TASK STATEMENT: Working from the records below, repeat exactly the lines starting at the line that contains "Конкурсы (701, 40)" and ending at the line that contains "Airific N95 - FFP2 | Barbie", inclusive.

##### LISTED RECORDS

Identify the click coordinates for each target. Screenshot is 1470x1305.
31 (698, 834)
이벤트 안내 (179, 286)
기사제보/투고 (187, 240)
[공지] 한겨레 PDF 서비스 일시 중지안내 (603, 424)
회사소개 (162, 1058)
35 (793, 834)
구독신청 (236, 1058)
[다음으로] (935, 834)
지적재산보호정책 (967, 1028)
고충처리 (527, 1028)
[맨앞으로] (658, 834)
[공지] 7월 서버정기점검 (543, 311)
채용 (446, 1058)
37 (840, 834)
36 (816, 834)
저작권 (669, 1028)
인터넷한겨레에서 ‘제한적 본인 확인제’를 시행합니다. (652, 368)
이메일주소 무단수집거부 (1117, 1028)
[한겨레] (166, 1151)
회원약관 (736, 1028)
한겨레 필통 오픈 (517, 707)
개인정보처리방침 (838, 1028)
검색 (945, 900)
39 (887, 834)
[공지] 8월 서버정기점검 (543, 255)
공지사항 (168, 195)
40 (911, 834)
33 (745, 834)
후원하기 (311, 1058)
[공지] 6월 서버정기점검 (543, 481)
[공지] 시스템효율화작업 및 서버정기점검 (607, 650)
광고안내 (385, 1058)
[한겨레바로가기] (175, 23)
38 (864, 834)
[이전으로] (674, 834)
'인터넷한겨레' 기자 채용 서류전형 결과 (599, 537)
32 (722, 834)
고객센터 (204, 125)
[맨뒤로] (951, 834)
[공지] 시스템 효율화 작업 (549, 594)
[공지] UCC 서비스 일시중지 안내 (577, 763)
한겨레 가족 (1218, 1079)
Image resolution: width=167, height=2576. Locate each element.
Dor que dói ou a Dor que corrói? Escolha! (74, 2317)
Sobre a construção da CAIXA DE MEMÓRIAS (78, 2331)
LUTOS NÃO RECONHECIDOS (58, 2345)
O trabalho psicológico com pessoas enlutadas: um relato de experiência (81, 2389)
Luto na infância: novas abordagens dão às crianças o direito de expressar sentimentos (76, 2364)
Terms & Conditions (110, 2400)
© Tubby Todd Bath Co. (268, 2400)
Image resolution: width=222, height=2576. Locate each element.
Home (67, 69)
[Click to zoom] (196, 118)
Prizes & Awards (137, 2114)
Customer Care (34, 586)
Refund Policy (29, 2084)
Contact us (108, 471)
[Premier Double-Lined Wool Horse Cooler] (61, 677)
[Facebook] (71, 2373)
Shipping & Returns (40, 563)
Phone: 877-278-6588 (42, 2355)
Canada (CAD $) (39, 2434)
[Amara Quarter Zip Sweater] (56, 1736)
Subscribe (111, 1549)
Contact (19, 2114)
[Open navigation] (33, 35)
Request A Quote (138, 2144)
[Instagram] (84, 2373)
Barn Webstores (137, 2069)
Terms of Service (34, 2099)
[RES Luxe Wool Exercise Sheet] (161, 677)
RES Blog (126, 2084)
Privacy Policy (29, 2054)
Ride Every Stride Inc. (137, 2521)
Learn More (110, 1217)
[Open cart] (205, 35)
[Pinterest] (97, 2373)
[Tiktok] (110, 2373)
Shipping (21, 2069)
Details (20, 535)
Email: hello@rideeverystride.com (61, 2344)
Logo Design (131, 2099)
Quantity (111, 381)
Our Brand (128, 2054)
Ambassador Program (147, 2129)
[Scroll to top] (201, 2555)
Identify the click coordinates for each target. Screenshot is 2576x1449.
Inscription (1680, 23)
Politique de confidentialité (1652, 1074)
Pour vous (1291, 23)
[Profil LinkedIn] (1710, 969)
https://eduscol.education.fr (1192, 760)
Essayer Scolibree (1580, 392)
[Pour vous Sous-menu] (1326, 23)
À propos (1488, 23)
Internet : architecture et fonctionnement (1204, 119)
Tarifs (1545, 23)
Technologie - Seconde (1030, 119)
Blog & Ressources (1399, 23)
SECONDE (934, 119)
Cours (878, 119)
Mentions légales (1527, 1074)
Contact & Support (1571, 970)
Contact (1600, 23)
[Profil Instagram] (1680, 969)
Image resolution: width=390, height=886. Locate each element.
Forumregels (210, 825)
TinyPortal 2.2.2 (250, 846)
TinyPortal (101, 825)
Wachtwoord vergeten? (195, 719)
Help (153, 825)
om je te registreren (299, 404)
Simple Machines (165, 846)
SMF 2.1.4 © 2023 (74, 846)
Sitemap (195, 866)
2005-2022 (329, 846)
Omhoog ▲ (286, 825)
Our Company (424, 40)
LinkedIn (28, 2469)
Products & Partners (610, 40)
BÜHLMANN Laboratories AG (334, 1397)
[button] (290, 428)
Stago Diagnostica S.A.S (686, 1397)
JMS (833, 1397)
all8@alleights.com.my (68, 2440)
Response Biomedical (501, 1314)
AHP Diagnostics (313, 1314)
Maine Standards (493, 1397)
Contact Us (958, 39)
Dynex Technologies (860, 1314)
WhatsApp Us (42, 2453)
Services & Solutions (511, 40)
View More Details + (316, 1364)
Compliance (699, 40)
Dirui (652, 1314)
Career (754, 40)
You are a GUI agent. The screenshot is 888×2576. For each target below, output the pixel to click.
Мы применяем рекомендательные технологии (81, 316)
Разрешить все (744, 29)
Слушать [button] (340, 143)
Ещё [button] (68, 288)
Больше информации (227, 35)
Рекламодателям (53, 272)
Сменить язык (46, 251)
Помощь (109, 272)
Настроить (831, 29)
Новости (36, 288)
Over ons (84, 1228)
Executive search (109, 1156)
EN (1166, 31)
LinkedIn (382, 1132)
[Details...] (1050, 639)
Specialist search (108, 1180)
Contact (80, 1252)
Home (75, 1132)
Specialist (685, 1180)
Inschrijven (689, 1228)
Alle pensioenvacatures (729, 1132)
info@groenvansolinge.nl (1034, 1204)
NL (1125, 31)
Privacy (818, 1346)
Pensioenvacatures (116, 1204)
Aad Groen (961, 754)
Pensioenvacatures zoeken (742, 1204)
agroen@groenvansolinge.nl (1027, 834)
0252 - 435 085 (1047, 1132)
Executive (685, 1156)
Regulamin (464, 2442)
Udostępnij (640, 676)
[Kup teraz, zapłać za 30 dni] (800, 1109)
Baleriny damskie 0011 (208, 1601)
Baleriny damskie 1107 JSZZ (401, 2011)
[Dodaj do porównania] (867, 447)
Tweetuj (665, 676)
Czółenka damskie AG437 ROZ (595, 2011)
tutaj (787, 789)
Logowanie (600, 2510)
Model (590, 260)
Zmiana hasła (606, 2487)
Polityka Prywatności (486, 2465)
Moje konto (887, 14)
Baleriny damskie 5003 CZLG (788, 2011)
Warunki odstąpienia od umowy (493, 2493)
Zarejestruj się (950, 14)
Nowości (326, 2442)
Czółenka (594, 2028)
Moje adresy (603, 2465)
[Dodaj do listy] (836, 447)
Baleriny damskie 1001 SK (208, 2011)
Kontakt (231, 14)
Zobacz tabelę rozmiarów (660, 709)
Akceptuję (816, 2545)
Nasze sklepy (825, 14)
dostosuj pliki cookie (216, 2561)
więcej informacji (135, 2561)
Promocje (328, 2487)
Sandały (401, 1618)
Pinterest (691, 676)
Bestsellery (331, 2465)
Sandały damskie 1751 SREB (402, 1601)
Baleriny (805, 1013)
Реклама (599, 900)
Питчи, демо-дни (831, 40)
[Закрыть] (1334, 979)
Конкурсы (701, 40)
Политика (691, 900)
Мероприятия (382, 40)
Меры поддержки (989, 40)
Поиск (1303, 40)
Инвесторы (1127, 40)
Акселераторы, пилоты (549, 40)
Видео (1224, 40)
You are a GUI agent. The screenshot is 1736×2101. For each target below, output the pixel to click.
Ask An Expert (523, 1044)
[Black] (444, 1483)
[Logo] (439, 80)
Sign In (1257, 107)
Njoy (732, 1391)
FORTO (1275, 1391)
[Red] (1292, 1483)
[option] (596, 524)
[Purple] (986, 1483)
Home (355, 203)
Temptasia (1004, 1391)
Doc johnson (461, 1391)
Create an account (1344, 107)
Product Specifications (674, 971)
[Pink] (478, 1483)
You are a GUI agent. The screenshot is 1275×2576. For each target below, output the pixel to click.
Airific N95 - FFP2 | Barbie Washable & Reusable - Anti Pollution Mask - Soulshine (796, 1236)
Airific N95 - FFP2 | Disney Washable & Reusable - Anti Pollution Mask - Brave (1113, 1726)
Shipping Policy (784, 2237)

##########

WRITTEN REPLY:
Конкурсы (701, 40)
Политика (691, 900)
Мероприятия (382, 40)
Меры поддержки (989, 40)
Поиск (1303, 40)
Инвесторы (1127, 40)
Акселераторы, пилоты (549, 40)
Видео (1224, 40)
You are a GUI agent. The screenshot is 1736×2101. For each target below, output the pixel to click.
Ask An Expert (523, 1044)
[Black] (444, 1483)
[Logo] (439, 80)
Sign In (1257, 107)
Njoy (732, 1391)
FORTO (1275, 1391)
[Red] (1292, 1483)
[option] (596, 524)
[Purple] (986, 1483)
Home (355, 203)
Temptasia (1004, 1391)
Doc johnson (461, 1391)
Create an account (1344, 107)
Product Specifications (674, 971)
[Pink] (478, 1483)
You are a GUI agent. The screenshot is 1275×2576. For each target below, output the pixel to click.
Airific N95 - FFP2 | Barbie Washable & Reusable - Anti Pollution Mask - Soulshine (796, 1236)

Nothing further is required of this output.